Debugging, monitoring and visualization for Python Machine Learning and Data Science

Overview

Welcome to TensorWatch

TensorWatch is a debugging and visualization tool designed for data science, deep learning and reinforcement learning from Microsoft Research. It works in Jupyter Notebook to show real-time visualizations of your machine learning training and perform several other key analysis tasks for your models and data.

TensorWatch is designed to be flexible and extensible so you can also build your own custom visualizations, UIs, and dashboards. Besides traditional "what-you-see-is-what-you-log" approach, it also has a unique capability to execute arbitrary queries against your live ML training process, return a stream as a result of the query and view this stream using your choice of a visualizer (we call this Lazy Logging Mode).

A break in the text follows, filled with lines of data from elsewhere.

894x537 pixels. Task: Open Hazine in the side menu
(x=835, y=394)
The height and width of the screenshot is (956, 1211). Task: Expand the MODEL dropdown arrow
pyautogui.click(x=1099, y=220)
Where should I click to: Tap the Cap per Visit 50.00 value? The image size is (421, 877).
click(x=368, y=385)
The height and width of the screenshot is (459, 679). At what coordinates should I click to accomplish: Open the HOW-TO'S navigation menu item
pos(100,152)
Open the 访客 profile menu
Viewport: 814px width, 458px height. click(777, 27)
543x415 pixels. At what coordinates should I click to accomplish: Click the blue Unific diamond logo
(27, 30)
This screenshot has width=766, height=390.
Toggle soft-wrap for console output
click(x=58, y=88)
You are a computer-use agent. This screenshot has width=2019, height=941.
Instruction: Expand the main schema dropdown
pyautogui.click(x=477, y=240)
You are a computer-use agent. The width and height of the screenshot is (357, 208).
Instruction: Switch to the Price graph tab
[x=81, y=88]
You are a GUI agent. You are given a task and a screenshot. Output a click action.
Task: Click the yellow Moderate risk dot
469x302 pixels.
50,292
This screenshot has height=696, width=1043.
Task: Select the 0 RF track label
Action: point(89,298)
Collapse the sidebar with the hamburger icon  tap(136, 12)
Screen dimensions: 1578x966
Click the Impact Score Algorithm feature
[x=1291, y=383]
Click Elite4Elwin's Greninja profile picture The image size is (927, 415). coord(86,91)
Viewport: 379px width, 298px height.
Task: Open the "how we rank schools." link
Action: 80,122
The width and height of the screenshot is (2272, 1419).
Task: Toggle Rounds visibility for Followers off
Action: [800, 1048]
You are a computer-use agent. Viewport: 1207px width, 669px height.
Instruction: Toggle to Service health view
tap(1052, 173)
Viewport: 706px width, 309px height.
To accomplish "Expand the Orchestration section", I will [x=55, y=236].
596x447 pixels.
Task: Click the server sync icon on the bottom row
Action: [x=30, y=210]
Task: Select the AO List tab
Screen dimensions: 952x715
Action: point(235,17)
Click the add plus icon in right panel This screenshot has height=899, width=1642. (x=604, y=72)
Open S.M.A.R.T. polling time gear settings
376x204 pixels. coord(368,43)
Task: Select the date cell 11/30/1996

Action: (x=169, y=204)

TensorWatch is under heavy development with a goal of providing a platform for debugging machine learning in one easy to use, extensible, and hackable package.

TensorWatch in Jupyter Notebook

How to Get It

pip install tensorwatch

TensorWatch supports Python 3.x and is tested with PyTorch 0.4-1.x. Most features should also work with TensorFlow eager tensors. TensorWatch uses graphviz to create network diagrams and depending on your platform sometime you might need to manually install it.

How to Use It

Quick Start

Here's simple code that logs an integer and its square as a tuple every second to TensorWatch:

import tensorwatch as tw
import time

# streams will be stored in test.log file
w = tw.Watcher(filename='test.log')

# create a stream for logging
s = w.create_stream(name='metric1')

# generate Jupyter Notebook to view real-time streams
w.make_notebook()

for i in range(1000):
    # write x,y pair we want to log
    s.write((i, i*i))

    time.sleep(1)

When you run this code, you will notice a Jupyter Notebook file test.ipynb gets created in your script folder. From a command prompt type jupyter notebook and select test.ipynb. Choose Cell > Run all in the menu to see the real-time line graph as values get written in your script.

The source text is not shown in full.